Ekandjo was moved from his post as Minister of Lands and Resettlement to that of Minister of Regional and Local Government, Housing, and Rural Development in a cabinet reshuffle on 8 April 2008. At SWAPO's 2012 party congress, Ekandjo stood as a candidate for SWAPO vice president, but he was defeated by Hage Geingob in the vote held on 2 December 2012. Geingob received 312 votes from the delegates, while Ekandjo received 220 votes and Pendukeni Iivula-Ithana received 64 votes. In the wake of the congress, Ekandjo was moved to the post of Minister of Youth, National Service, Sport and Culture as part of a cabinet reshuffle on 4 December 2012.

In late August 2014, when SWAPO chose its list of parliamentary candidates for the November 2014 general election, Ekandjo only managed to obtain the 81st spot on the list, a poor performance that made it seem unlikely that he would be elected to the National Assembly. Although he failed to make it into parliament in the election, he was subsequently chosen by President Hage Geingob as one of his eight presidential appointees to the National Assembly. Geingob also retained Ekandjo as Minister of Sport, Youth, and National Service when he named his cabinet in March 2015.

For the 2017 SWAPO electoral congress, Ekandjo campaigned against President Geingob, calling the leadership of the government and ruling party "weak". He was dismissed from his minister position on 1 February 2018, along with fellow critic and minister Iivula-Ithana. Erastus Uutoni took over the youth, sport, and culture portfolio from him. Ekandjo resigned his seat in parliament in late 2019.

==Views and controversies==
Ekandjo is known for his "repeated and long-standing pattern of making hateful statements, taking undemocratic decisions, and refusing to comply with court orders". Human rights activist Phil ya Nangoloh judged him as being homophobic, public policy commentator Graham Hopwood sees a "track record of uttering hateful statements", and The Namibian diagnoses a "lack of political tolerance".

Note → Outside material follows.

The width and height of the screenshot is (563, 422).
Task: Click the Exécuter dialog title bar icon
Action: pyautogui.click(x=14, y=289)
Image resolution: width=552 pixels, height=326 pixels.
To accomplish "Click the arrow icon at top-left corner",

In 2000, Ekandjo, during a speech as home affairs minister, urged 700 graduated police officers to eliminate homosexuals from Namibia: "Eliminate gays and lesbians from the face of Namibia. If they have a gay dog, kill it". This caused great controversy in Namibia. When pressed by a journalist to confirm whether he had said these words or not, Ekandjo replied: "Have the homosexuals there sent you? Let the homosexuals themselves phone me, then I can give them the answer. In Namibia they are happy about my statement". The opposition Democratic Turnhalle Alliance and United Democratic Front put forward a motion of no-confidence against Ekandjo, but in the vote on October 11, 2000, SWAPO MPs voted unanimously against the motion.

On 9 February 2001, Ekandjo was found guilty of contempt of court for not releasing the jailed former representative of the Angolan rebel group UNITA in Namibia, José Domingo Sikunda, despite a court order to do so. The government said that it would appeal Ekandjo's conviction.

Ekandjo, through his status as a minister, has worked to reduce the prevalence of AIDS in Namibia. He has been quoted as saying "Surely one of the main lessons of these past 25 years is that when we are united we win, when we are divided, AIDS wins".